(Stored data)
◇ ◇ ◇

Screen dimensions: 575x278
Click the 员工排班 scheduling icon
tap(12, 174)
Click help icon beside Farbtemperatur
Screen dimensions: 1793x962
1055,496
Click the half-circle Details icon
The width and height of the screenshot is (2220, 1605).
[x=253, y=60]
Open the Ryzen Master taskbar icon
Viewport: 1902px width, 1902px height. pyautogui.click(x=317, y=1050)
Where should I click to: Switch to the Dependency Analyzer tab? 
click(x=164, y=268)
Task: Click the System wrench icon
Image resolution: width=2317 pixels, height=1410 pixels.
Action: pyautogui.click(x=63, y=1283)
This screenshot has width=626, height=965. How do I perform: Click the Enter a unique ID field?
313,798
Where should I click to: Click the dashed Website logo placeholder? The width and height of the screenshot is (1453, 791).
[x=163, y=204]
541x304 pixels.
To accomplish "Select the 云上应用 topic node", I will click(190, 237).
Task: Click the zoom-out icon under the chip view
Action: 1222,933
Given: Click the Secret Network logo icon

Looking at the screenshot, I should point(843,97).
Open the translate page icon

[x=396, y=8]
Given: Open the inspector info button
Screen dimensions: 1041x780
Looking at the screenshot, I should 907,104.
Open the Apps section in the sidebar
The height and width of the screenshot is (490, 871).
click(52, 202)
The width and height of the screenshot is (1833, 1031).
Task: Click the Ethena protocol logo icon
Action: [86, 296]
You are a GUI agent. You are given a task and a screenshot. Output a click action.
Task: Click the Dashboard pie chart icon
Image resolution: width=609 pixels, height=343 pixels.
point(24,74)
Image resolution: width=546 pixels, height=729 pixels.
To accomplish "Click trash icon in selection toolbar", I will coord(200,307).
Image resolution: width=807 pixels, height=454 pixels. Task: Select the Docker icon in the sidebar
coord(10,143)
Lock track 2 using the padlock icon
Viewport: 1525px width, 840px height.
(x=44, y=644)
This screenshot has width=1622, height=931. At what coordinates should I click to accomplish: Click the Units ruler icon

◇ ◇ ◇

**Problem to work on**
Exactly as they appear above, the records are to be transcribed in full.

**Solution to this problem**
Screen dimensions: 575x278
Click the 员工排班 scheduling icon
tap(12, 174)
Click help icon beside Farbtemperatur
Screen dimensions: 1793x962
1055,496
Click the half-circle Details icon
The width and height of the screenshot is (2220, 1605).
[x=253, y=60]
Open the Ryzen Master taskbar icon
Viewport: 1902px width, 1902px height. pyautogui.click(x=317, y=1050)
Where should I click to: Switch to the Dependency Analyzer tab? 
click(x=164, y=268)
Task: Click the System wrench icon
Image resolution: width=2317 pixels, height=1410 pixels.
Action: pyautogui.click(x=63, y=1283)
This screenshot has width=626, height=965. How do I perform: Click the Enter a unique ID field?
313,798
Where should I click to: Click the dashed Website logo placeholder? The width and height of the screenshot is (1453, 791).
[x=163, y=204]
541x304 pixels.
To accomplish "Select the 云上应用 topic node", I will click(190, 237).
Task: Click the zoom-out icon under the chip view
Action: 1222,933
Given: Click the Secret Network logo icon

Looking at the screenshot, I should point(843,97).
Open the translate page icon

[x=396, y=8]
Given: Open the inspector info button
Screen dimensions: 1041x780
Looking at the screenshot, I should 907,104.
Open the Apps section in the sidebar
The height and width of the screenshot is (490, 871).
click(52, 202)
The width and height of the screenshot is (1833, 1031).
Task: Click the Ethena protocol logo icon
Action: [86, 296]
You are a GUI agent. You are given a task and a screenshot. Output a click action.
Task: Click the Dashboard pie chart icon
Image resolution: width=609 pixels, height=343 pixels.
point(24,74)
Image resolution: width=546 pixels, height=729 pixels.
To accomplish "Click trash icon in selection toolbar", I will coord(200,307).
Image resolution: width=807 pixels, height=454 pixels. Task: Select the Docker icon in the sidebar
coord(10,143)
Lock track 2 using the padlock icon
Viewport: 1525px width, 840px height.
(x=44, y=644)
This screenshot has width=1622, height=931. At what coordinates should I click to accomplish: Click the Units ruler icon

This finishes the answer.